SOURCE PASSAGE:
1.07.2006

Another Christopher Hitchens Rant

My chronicles of Christopher Hitchens’ self-delusion continue…

In yet another ridiculous Slate column we get this, to use Chris’ favorite term, piffle:
Then came the moment we all now yawn about, with millions of people waiting patiently and getting purple fingers, which has since been repeated twice, to the point where elections in Iraq—Iraq!—have come to seem routine, even banal.
Who thinks this? Answer: No one. Yes, believe it or not, even we anti-war crazies think elections are a good thing, and, oh my god, we actually believe the Iraqi people show great courage when they risk their lives to vote. We can walk and chew gum at the same time, and we can be anti-war and support elections, too.

You may yawn about the elections, Chris, but I still happen to think they are a big deal and, as fraudulent as they may be, one of the few bright spots in this mess. Don’t project your own boredom with elections onto others.

Hitchens then goes on to take on Noam Chomsky and his followers. I lean firmly to the left, and not even I take Chomsky seriously on most issues. Once again, Hitchens tries to make the extreme left wing position speak for run of the mill democrats. Maybe I should start putting Ann Coulter’s words in Hitchens’ mouth.

Then, after trying to convince himself that the idea that a new Iraqi government will be Shi’ite dominated isn’t a foregone conclusion (yeah, riiiight), he meanders into a discussion over whether elections preceding the formation of a viable civil society and democratic institutions can succeed. This is a subject that has been studied by academics for decades, and was the a key component of my bible during grad school . I have no idea what point Hitchens is trying to make regarding this. In trying to simplify one of the more complex issues in the political science, he cites a couple of examples which I guess he thinks buttress his position, if you can call Putin a good example.

INPUT DATA:
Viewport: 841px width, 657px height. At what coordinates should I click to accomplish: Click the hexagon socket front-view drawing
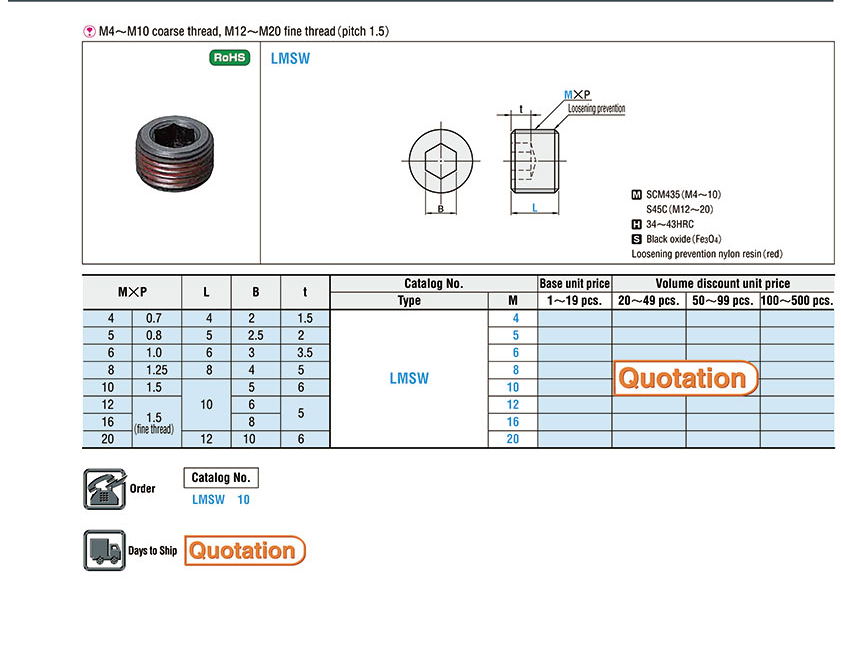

ASSIGNMENT: Extend the blog post criticizing Christopher Hitchens' Slate column on the Iraqi elections, picking up right after its last sentence.

RESPONSE:
He closes with the following jaw dropper:
The man who most often tried to rescue his domestic position by the resort to war—"to busy giddy minds with foreign quarrels," as the Bard has it—was, in our time, Saddam Hussein. Huge cemeteries and mass graves, in Iraq and Iran and Kuwait, testify to the horror of this enterprise.
Wait, wait, wait a second. Hitchens is arguing that domestic politics were behind his wars with Kuwait and Iran. That's simply rewriting history and hoping you don't notice. The Iran-Iraq War began, as many wars do, over a long running border feud between the two nations. You can argue that any border war, whether in Latin America or the Middle East has an element of domestic politics and national pride associated with it, but using it like this is misleading and irresponsible. Saddam may have had expansionist dreams, but he was not wagging the dog to deflect attention away from domestic problems. Any "giddy minds" were premptively snuffed out.

The invasion of Kuwait occurred due to a myriad of (misguided) factors. Among these: bitterness over debts owed to Kuwait, Saddam’s ever present goal of Pan-Arabism, border feuds (again), attempting to gain a lucrative port, accusations of Kuwait tapping into Iraqi oil fields, and a historical claim to Kuwait as part of Iraq. These reasons are by and large indefensible, and the Iraqi invasion of Kuwait was no doubt a mistake and justifiably opposed and repelled by most of the world. But that does not mean you can go back and change the circumstances by which it happened so it fits conveniently into your argument.

There is already an overload of intellectual dishonesty surrounding the war, and Christopher Hitchens, while doing his best to appear intellectually superior to those who disagree with him, adds to it on a weekly basis.

P.S. My Hitchens posts may be a thing of the past, as I've just now found a long running site, Hitchens Watch, dedictaed to debunking the "sinister piffle" Hitchens spews.